As a loyal PTO Today reader, you know that increasing parent involvement is the key goal for your group. Research shows clearly that it makes a huge difference in your school and for your kids. The kids of involved parents do better in school. And schools with higher overall involvement almost always see higher test scores and a host of other measurable benefits. All of your other goals—raising dollars, creating community, supporting teachers—they all flow naturally as you continually increase involvement and connections.
We don’t even care who gets credit for being involved as long as involvement is rising. If a parent really gets into helping in the classroom but shies away from attending PTO activities and meetings, no problem. Celebrate the involvement. If you find—as I bet you will!—that dads tend to have an automatically negative reaction to "join the PTO" messages, no problem. Help create a dads’ group. Give it any name that’s not "PTO." Heck, even fund it.
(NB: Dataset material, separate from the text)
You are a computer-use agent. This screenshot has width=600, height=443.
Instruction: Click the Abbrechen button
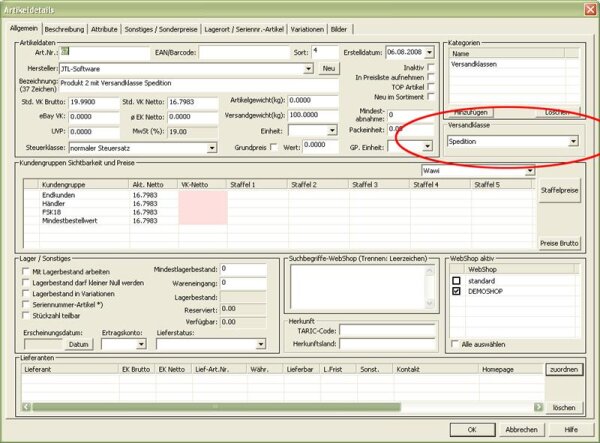click(x=521, y=430)

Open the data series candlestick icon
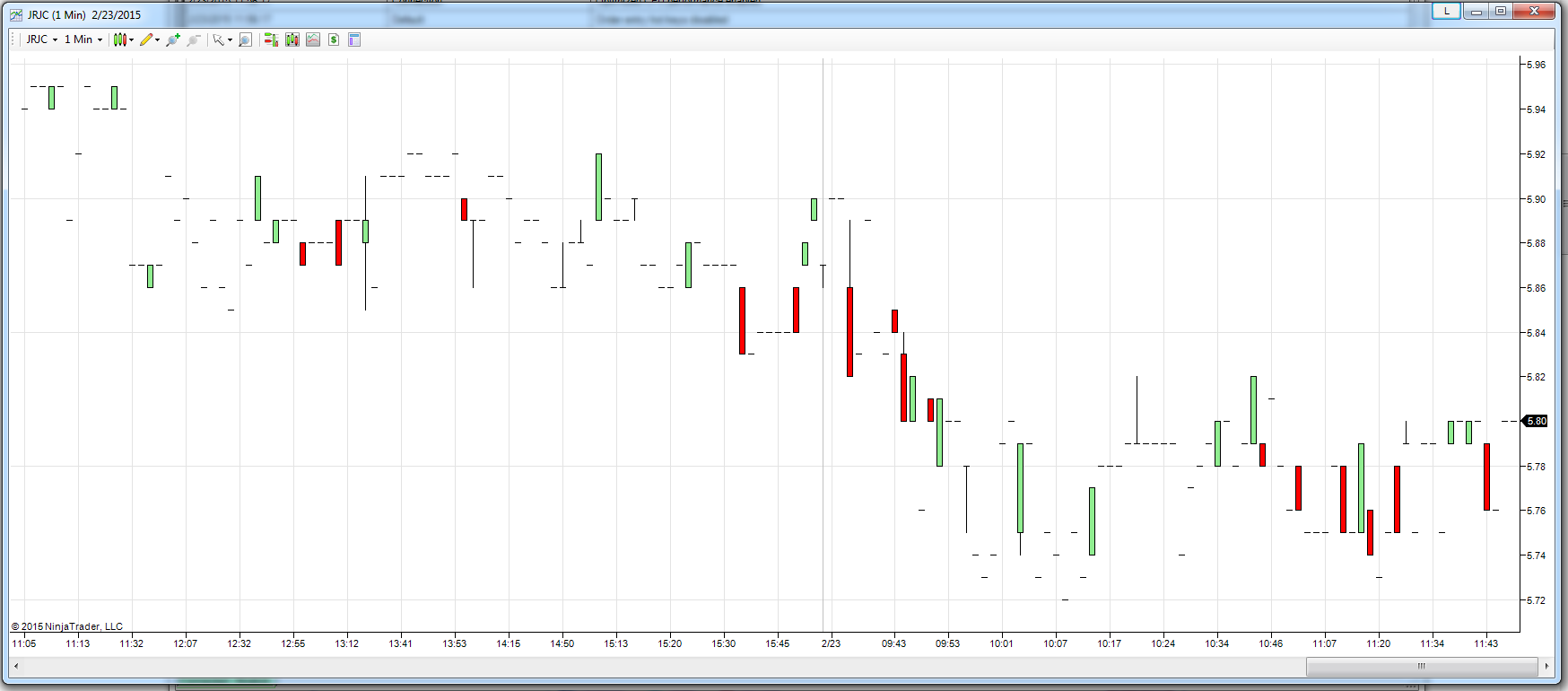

The goal is increased involvement, whatever it takes.
Your first job as a parent group leader is to facilitate involvement. While teachers teach and principals administer, you and your fellow leaders are charged with creating the community that invites parents in. What you accomplish is important, but research says that how many people help you accomplish those things is also important. Your efforts to broaden your support are well worth the time.
How many unique involvement doors are open at your school and into your group? If there are just a few, maybe your first purchase this year should be a crow bar to pry open a couple more.